過去に自宅で少しの段差につまずいて転倒したことがあり、一人暮らしで転倒することに対して、大きな不安を感じている。また、ひざに痛みがあるため、歩き始めが遅く、歩行時に床から足が上げらない状況であり、外出をする機会も以前に比べて減ってきている。
T様から「家の敷居や絨毯につまずいていけん。」「手術してない方の左膝が痛うてなぁ。」「病院で看てもろても『年やけんなぁ、筋肉もおとろえるし・・・』と言われるだけやしなぁ・・・」などの発言があり、転倒してケガをすることの不安を感じられている。

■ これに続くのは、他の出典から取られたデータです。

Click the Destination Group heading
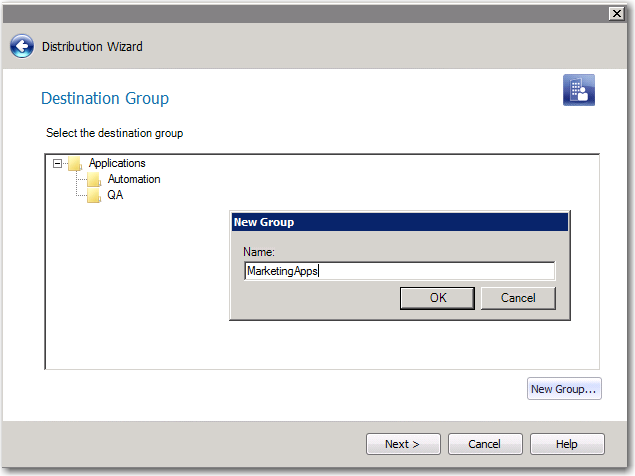635x476 pixels. (105, 98)

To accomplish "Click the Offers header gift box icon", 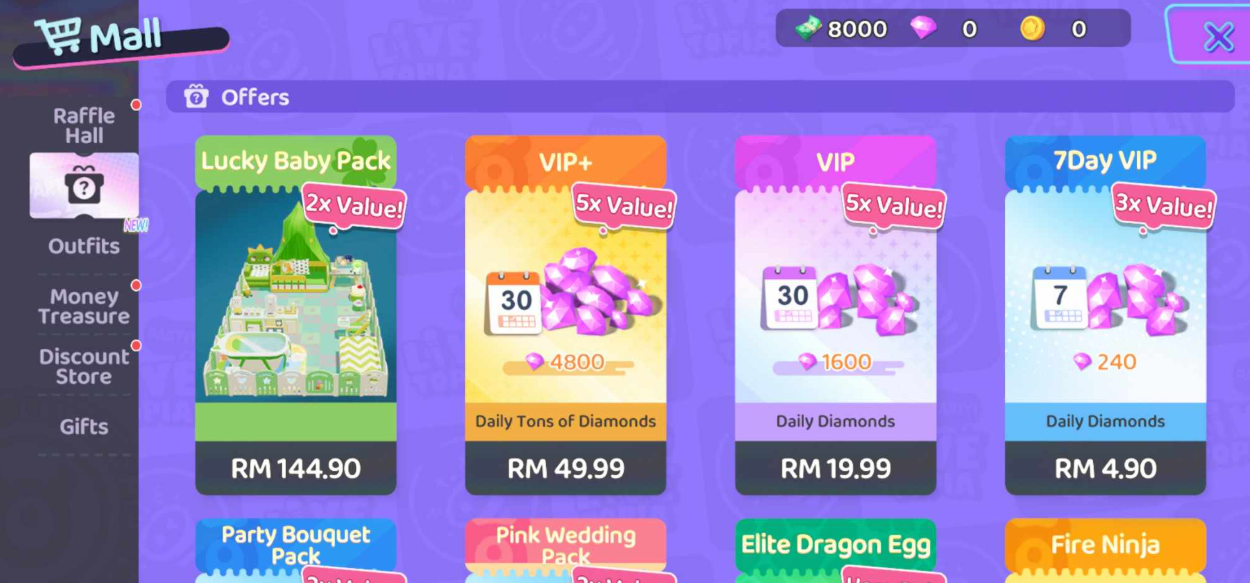I will pyautogui.click(x=196, y=97).
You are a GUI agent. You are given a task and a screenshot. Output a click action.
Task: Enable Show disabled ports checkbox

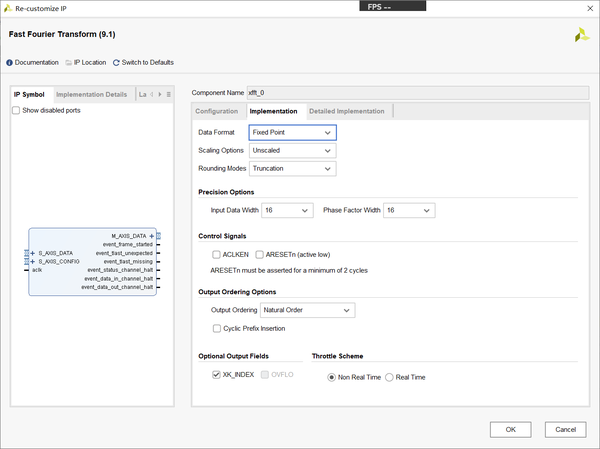pos(16,110)
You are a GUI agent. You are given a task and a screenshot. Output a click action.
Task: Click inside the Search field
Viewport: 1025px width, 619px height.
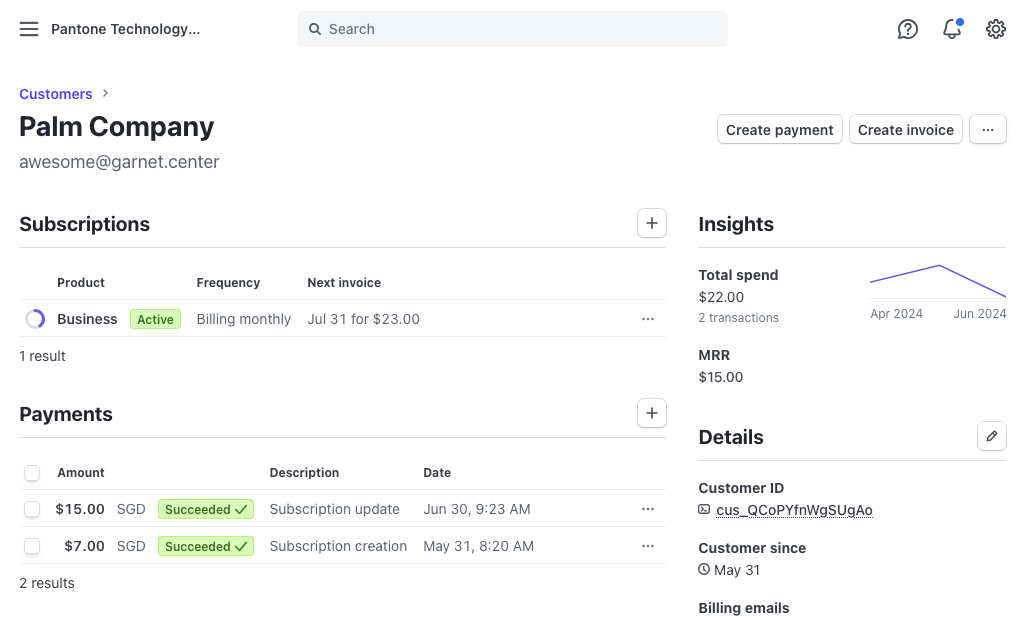511,29
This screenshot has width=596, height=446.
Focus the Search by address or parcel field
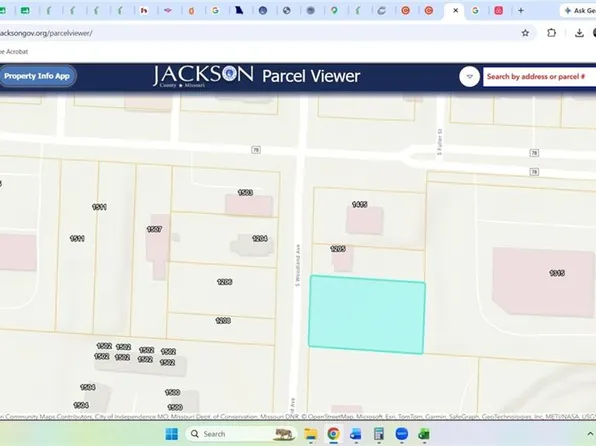539,76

スタッフがお客様との何気ない会話の中で、転倒の要因が「つまづき」にあると着目しました。そこでお客様の転倒防止のために、「転倒不安が解消される下肢筋力向上トレーニング」を計画し、お客様に楽しんでトレーニングして頂けるように取り組みしました。取り組みにあたっては、転倒に対する不安感について、厚生労働省の転倒予防マニュアルに掲載されている『転倒不安感尺度』をもとに、点数化し、取り組み前後での変化を調べることとしました。
通所介護サービスで行う転倒予防体操に加えて、歩行状態改善の有効な体操(爪先とかかとの上げ下げ運動、片足上げ、ひざ伸ばし運動など)を2ヶ月間、週2回のサービス利用時と毎日2回自宅で体操を実施して頂きました。
爪先とかかとの上げ幅は、左右とも改善が見られ、つまずく機会が減少しました。歩行スピードも体操実施後の方が速くなり、歩き始めもスムーズになりました。また、下肢筋力が向上したことにより、転倒不安感を示す指標の数値も改善されました。
お客様自身もひざの痛みが改善され、足が軽くなって楽になったと実感されました。転倒への不安が解消されたことで、外出の機会が増え、お孫さんと一緒に散歩をすることができるようになり、生活の質の向上に繋がりました。さらには、T様から「最近、脚が弱ってきたと言っている妹にも教えてあげたいんよ!」とますます意欲を見せられています。
今回のT様の事例を通じて、個人の転倒要因は一つだけでなく、内的要因、外的要因の両方が影響し合って起こると考えられました。そのため、運動だけでなく、日々の会話や転倒歴の分析から包括的にアプローチすることが必要であると感じました。